Un jour, alors qu'il chassait comme à son habitude, M.Pazhétnov s'est tranquillement approché d'un groupe d'ours en train de se nourrir sur un champ d'avoine.
"Sous le clair de lune, face à ces bêtes qui ne se doutaient pas qu'un intrus les observait, j'ai subitement senti qu'un lien invisible mais pourtant tangible m'unissait aux animaux. Je me pénètre de leur envie de se rassasier, reprendre des forces pour vivre une vie simple, honnête, laissant derrière eux les mêmes êtres simples, purs, naïfs qui vont sauvegarder et transmettre ce mode de vie de génération en génération", se souvient Valentin Pazhétnov.
Ainsi, l'homme s'est lancé dans des recherches scientifiques sur les ours. Ses premiers oursons étaient délaissés par leurs mères. Il s'est avéré par la suite qu'il arrivait assez fréquemment que de petits animaux se retrouvaient seuls et abandonnés: que ce soit en raison d'un braconnage ou du fait qu'on les dérange dans leurs tanières, une fois enfuie, la mère ne revient plus jamais. Seuls, ses oursons meurent de froid et de faim.
Cependant, adopter des ours n'est pas si simple. D'après la méthode de Pazhétnov, le plus important est de s'occuper des petits ours sans se permettre de manifester sa tendresse, son attachement, son amour pour eux. Mains gantées, visage sous le capuchon, aucune odeur étrangère, aucun mot et, encore plus important, aucune caresse: en un mot, tout ce qui est "humain" est ici strictement à proscrire.

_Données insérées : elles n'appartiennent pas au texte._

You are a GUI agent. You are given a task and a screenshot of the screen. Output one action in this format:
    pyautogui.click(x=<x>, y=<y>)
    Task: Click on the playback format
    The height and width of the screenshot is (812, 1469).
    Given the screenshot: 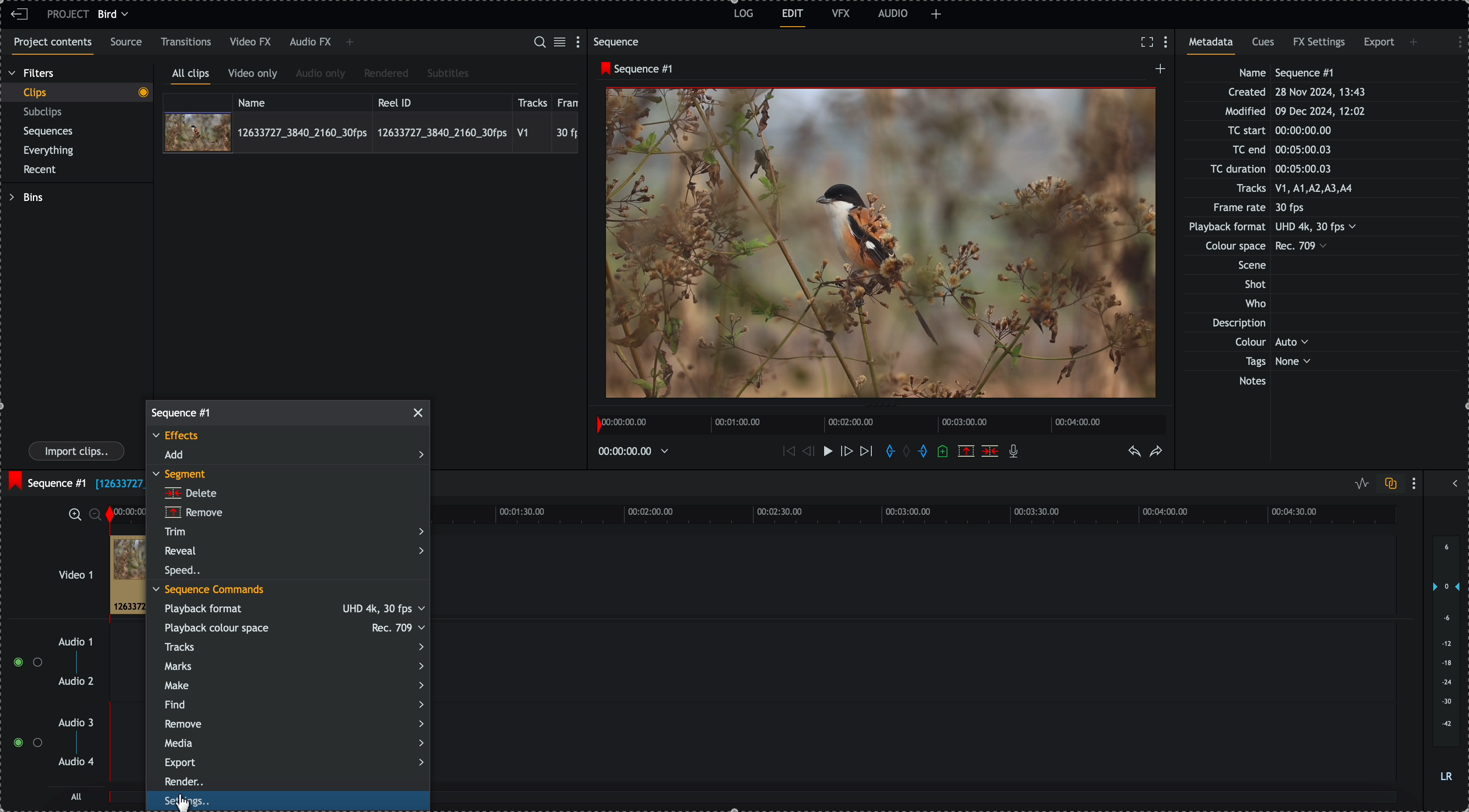 What is the action you would take?
    pyautogui.click(x=294, y=609)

Pour rien au monde, l'animal ne doit reconnaître l'odeur, le visage ou les bonnes mains des hommes. Lorsqu'on les nourrit, on pose les bols par terre, à côté de la maisonnette des bêtes. Pour ce qui est de l'homme, il se met à l'écart sans bouger, pour que les petits ne s'attachent pas à lui. Il est particulièrement important de garder cette distance. Sinon, l'ours considérant l'homme comme son meilleur ami ne pourra plus jamais survivre en pleine nature.
Une fois que les bêtes ont grandi et sont pleines de force, les Pazhétnov les libèrent pour qu'elles puissent vivre comme leurs prédécesseurs: libres dans la forêt.

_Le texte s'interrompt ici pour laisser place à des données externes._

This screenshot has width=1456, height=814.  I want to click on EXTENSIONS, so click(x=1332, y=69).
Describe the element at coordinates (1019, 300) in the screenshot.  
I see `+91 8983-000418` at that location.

Avant de commencer leur "vie adulte", les ours sont mesurés, pesés et examinés. On leur met ensuite un collier doté d'un système GPS afin d'observer la migration. Un an et demi plus tard, le collier se détachera automatiquement et l'animal sauvage se lancera pleinement dans la vie des bois.
"C'est ça, l'amour pur, désintéressé: pour le bonheur des êtres dont on s'occupe, il faut renoncer à tout signe d'affection. Il faut les laisser partir et, parfois, accepter qu'ils aient du mal à vivre sans notre aide car c'est le prix de la liberté qu'on leur offre. L'essentiel est que leur vie dans la forêt soit vraie", explique Valentin Pazhétnov.

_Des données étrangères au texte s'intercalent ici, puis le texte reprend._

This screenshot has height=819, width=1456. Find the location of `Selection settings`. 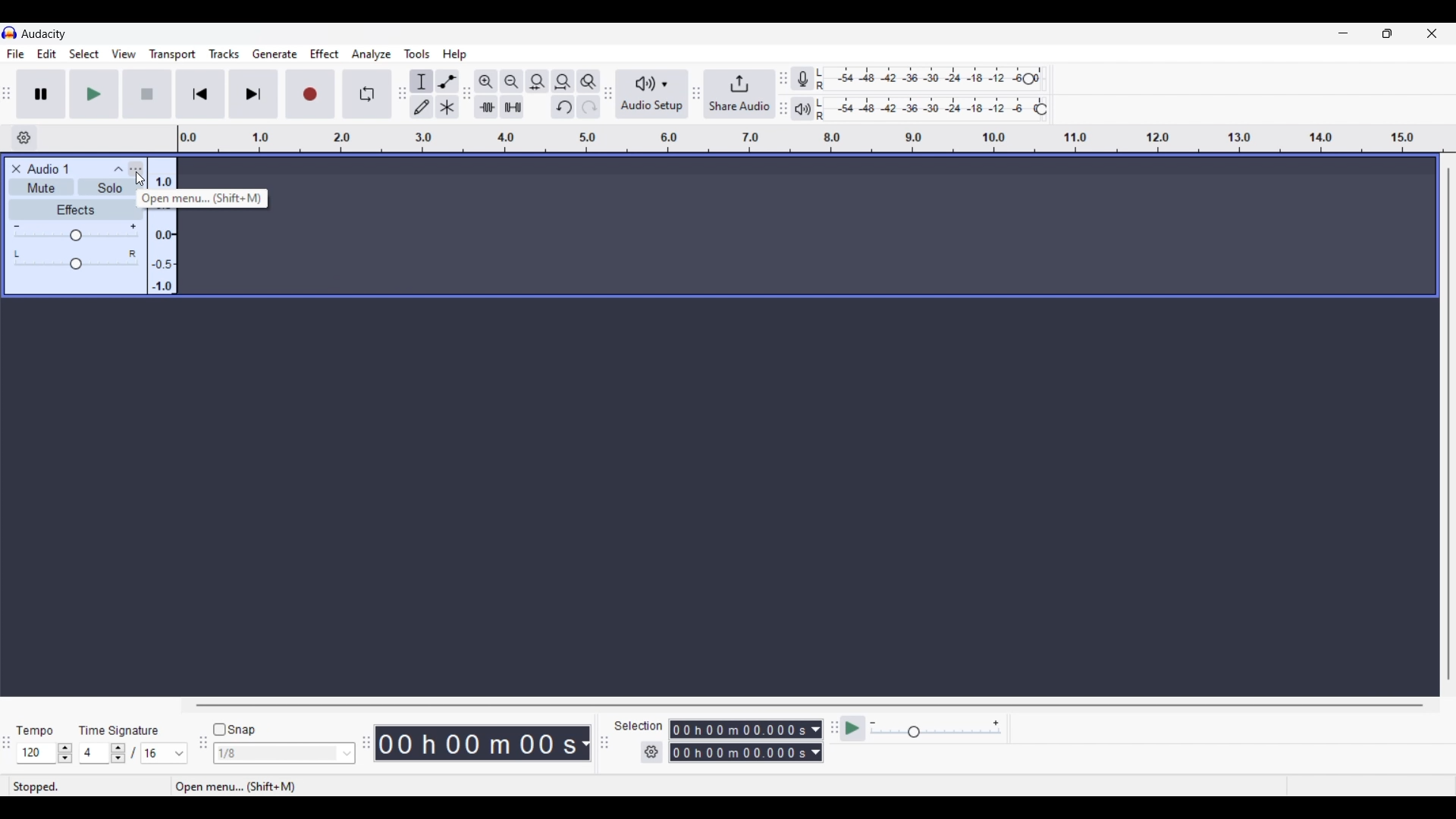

A l'heure actuelle, la famille de Valentin Pazhétnov a sa propre pépinière spécialisée dans l'élevage de ces maîtres incontestés de la forêt. "La Forêt propre" ("Чистый лес" en russe) est située dans le village Boubonitsi, près de Tver.
Les Pazhétnov ont déjà hébergé et élevé des centaines d'oursons. Sur le territoire de "La Forêt propre" se trouve également un laboratoire de l'Université d'Etat de Moscou et de l'Université de Zurich effectuant des recherches sur la conduite des animaux. De nombreux Russes ainsi que des étrangers viennent visiter la pépinière dans le village abandonné avant l'arrivée de Valentin Pazhétnov. Des scientifiques du monde entier affluent à Boubonitsi afin de prendre part à des conférences internationales. La méthode d'élevage des ours de Pazhétnov est largement appliquée en Inde et en Corée du Sud.
Valentin Pazhétnov est également docteur en sciences biologiques, écologiste honoré de la Russie. Lauréat de nombreux prix littéraires, il a créé maint ouvrages sur la vie des ours ainsi que des contes pour ses plusieurs petits et arrières-petits-enfants.